● **DATA PROVIDED**:
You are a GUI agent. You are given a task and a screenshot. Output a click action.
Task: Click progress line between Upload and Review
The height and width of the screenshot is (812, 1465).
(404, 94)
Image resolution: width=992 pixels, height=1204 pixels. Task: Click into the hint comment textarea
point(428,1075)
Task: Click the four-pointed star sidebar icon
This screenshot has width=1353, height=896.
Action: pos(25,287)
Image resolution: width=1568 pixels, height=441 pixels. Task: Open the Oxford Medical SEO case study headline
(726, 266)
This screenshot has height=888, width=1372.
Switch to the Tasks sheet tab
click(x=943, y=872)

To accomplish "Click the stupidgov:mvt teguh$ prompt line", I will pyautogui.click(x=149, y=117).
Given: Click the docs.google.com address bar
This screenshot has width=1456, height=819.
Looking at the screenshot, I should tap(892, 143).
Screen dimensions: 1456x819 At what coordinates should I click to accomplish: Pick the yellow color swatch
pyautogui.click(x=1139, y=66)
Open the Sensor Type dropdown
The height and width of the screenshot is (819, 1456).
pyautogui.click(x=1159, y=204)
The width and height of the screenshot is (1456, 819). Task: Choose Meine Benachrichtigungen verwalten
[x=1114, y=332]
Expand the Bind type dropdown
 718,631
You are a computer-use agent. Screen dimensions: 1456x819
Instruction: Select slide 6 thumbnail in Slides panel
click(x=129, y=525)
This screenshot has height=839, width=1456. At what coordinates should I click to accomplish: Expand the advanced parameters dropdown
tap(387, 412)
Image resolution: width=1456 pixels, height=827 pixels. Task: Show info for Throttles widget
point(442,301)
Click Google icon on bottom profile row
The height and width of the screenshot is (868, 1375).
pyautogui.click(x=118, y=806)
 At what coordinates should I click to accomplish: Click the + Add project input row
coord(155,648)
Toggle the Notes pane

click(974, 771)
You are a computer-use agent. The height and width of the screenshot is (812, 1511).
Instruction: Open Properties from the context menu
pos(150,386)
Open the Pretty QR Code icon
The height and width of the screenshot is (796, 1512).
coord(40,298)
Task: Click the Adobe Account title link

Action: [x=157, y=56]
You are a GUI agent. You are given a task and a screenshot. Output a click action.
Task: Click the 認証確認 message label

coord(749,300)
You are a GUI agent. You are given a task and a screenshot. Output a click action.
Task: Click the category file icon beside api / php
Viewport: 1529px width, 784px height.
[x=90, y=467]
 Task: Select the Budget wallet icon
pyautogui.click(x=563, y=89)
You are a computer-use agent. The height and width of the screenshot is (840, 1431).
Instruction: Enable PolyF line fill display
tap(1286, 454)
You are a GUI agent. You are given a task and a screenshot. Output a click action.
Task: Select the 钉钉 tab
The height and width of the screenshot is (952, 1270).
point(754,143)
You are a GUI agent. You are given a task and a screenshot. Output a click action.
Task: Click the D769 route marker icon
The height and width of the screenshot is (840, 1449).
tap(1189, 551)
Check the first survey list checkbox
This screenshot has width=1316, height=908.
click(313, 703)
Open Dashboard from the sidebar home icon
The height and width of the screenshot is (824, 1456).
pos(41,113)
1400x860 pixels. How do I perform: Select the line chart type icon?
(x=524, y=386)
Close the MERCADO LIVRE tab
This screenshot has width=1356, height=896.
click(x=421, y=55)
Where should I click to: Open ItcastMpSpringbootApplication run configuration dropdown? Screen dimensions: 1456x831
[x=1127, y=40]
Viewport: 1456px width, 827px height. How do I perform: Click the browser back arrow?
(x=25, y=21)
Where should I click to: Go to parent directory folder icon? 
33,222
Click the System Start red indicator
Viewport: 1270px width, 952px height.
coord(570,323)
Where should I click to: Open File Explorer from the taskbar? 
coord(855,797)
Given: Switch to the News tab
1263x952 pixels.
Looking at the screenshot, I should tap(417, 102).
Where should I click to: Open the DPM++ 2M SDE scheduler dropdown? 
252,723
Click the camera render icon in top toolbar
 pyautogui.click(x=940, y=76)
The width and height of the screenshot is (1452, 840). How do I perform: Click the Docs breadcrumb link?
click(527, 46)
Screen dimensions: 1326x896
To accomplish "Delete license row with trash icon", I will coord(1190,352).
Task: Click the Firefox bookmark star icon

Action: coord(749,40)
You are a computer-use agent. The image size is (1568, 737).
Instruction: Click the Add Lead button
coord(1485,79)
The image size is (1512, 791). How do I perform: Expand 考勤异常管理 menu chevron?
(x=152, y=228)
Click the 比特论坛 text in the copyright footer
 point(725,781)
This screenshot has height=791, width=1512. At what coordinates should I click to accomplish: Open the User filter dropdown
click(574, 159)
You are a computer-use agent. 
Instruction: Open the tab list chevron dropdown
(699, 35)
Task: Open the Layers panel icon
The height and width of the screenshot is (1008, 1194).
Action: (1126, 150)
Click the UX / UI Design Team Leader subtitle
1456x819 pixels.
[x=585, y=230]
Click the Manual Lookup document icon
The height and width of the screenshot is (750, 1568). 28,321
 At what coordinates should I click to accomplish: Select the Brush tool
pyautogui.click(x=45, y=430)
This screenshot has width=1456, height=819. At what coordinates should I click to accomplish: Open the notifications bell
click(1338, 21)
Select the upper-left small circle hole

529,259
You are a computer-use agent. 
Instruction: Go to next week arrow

● **TASK REQUIREMENTS**: Repeat the whole listing above exactly.

● **WRITTEN SOLUTION**:
You are a GUI agent. You are given a task and a screenshot. Output a click action.
Task: Click progress line between Upload and Review
The height and width of the screenshot is (812, 1465).
(404, 94)
Image resolution: width=992 pixels, height=1204 pixels. Task: Click into the hint comment textarea
point(428,1075)
Task: Click the four-pointed star sidebar icon
This screenshot has width=1353, height=896.
Action: pos(25,287)
Image resolution: width=1568 pixels, height=441 pixels. Task: Open the Oxford Medical SEO case study headline
(726, 266)
This screenshot has height=888, width=1372.
Switch to the Tasks sheet tab
click(x=943, y=872)

To accomplish "Click the stupidgov:mvt teguh$ prompt line", I will pyautogui.click(x=149, y=117).
Given: Click the docs.google.com address bar
This screenshot has width=1456, height=819.
Looking at the screenshot, I should tap(892, 143).
Screen dimensions: 1456x819 At what coordinates should I click to accomplish: Pick the yellow color swatch
pyautogui.click(x=1139, y=66)
Open the Sensor Type dropdown
The height and width of the screenshot is (819, 1456).
pyautogui.click(x=1159, y=204)
The width and height of the screenshot is (1456, 819). Task: Choose Meine Benachrichtigungen verwalten
[x=1114, y=332]
Expand the Bind type dropdown
 718,631
You are a computer-use agent. Screen dimensions: 1456x819
Instruction: Select slide 6 thumbnail in Slides panel
click(x=129, y=525)
This screenshot has height=839, width=1456. At what coordinates should I click to accomplish: Expand the advanced parameters dropdown
tap(387, 412)
Image resolution: width=1456 pixels, height=827 pixels. Task: Show info for Throttles widget
point(442,301)
Click Google icon on bottom profile row
The height and width of the screenshot is (868, 1375).
pyautogui.click(x=118, y=806)
 At what coordinates should I click to accomplish: Click the + Add project input row
coord(155,648)
Toggle the Notes pane

click(974, 771)
You are a computer-use agent. The height and width of the screenshot is (812, 1511).
Instruction: Open Properties from the context menu
pos(150,386)
Open the Pretty QR Code icon
The height and width of the screenshot is (796, 1512).
coord(40,298)
Task: Click the Adobe Account title link

Action: [x=157, y=56]
You are a GUI agent. You are given a task and a screenshot. Output a click action.
Task: Click the 認証確認 message label

coord(749,300)
You are a GUI agent. You are given a task and a screenshot. Output a click action.
Task: Click the category file icon beside api / php
Viewport: 1529px width, 784px height.
[x=90, y=467]
 Task: Select the Budget wallet icon
pyautogui.click(x=563, y=89)
You are a computer-use agent. The height and width of the screenshot is (840, 1431).
Instruction: Enable PolyF line fill display
tap(1286, 454)
You are a GUI agent. You are given a task and a screenshot. Output a click action.
Task: Select the 钉钉 tab
The height and width of the screenshot is (952, 1270).
point(754,143)
You are a GUI agent. You are given a task and a screenshot. Output a click action.
Task: Click the D769 route marker icon
The height and width of the screenshot is (840, 1449).
tap(1189, 551)
Check the first survey list checkbox
This screenshot has width=1316, height=908.
click(313, 703)
Open Dashboard from the sidebar home icon
The height and width of the screenshot is (824, 1456).
pos(41,113)
1400x860 pixels. How do I perform: Select the line chart type icon?
(x=524, y=386)
Close the MERCADO LIVRE tab
This screenshot has width=1356, height=896.
click(x=421, y=55)
Where should I click to: Open ItcastMpSpringbootApplication run configuration dropdown? Screen dimensions: 1456x831
[x=1127, y=40]
Viewport: 1456px width, 827px height. How do I perform: Click the browser back arrow?
(x=25, y=21)
Where should I click to: Go to parent directory folder icon? 
33,222
Click the System Start red indicator
Viewport: 1270px width, 952px height.
coord(570,323)
Where should I click to: Open File Explorer from the taskbar? 
coord(855,797)
Given: Switch to the News tab
1263x952 pixels.
Looking at the screenshot, I should tap(417, 102).
Where should I click to: Open the DPM++ 2M SDE scheduler dropdown? 
252,723
Click the camera render icon in top toolbar
 pyautogui.click(x=940, y=76)
The width and height of the screenshot is (1452, 840). How do I perform: Click the Docs breadcrumb link?
click(527, 46)
Screen dimensions: 1326x896
To accomplish "Delete license row with trash icon", I will coord(1190,352).
Task: Click the Firefox bookmark star icon

Action: coord(749,40)
You are a computer-use agent. The image size is (1568, 737).
Instruction: Click the Add Lead button
coord(1485,79)
The image size is (1512, 791). How do I perform: Expand 考勤异常管理 menu chevron?
(x=152, y=228)
Click the 比特论坛 text in the copyright footer
 point(725,781)
This screenshot has height=791, width=1512. At what coordinates should I click to accomplish: Open the User filter dropdown
click(574, 159)
You are a computer-use agent. 
Instruction: Open the tab list chevron dropdown
(699, 35)
Task: Open the Layers panel icon
The height and width of the screenshot is (1008, 1194).
Action: (1126, 150)
Click the UX / UI Design Team Leader subtitle
1456x819 pixels.
[x=585, y=230]
Click the Manual Lookup document icon
The height and width of the screenshot is (750, 1568). 28,321
 At what coordinates should I click to accomplish: Select the Brush tool
pyautogui.click(x=45, y=430)
This screenshot has width=1456, height=819. At what coordinates should I click to accomplish: Open the notifications bell
click(1338, 21)
Select the upper-left small circle hole

529,259
You are a computer-use agent. 
Instruction: Go to next week arrow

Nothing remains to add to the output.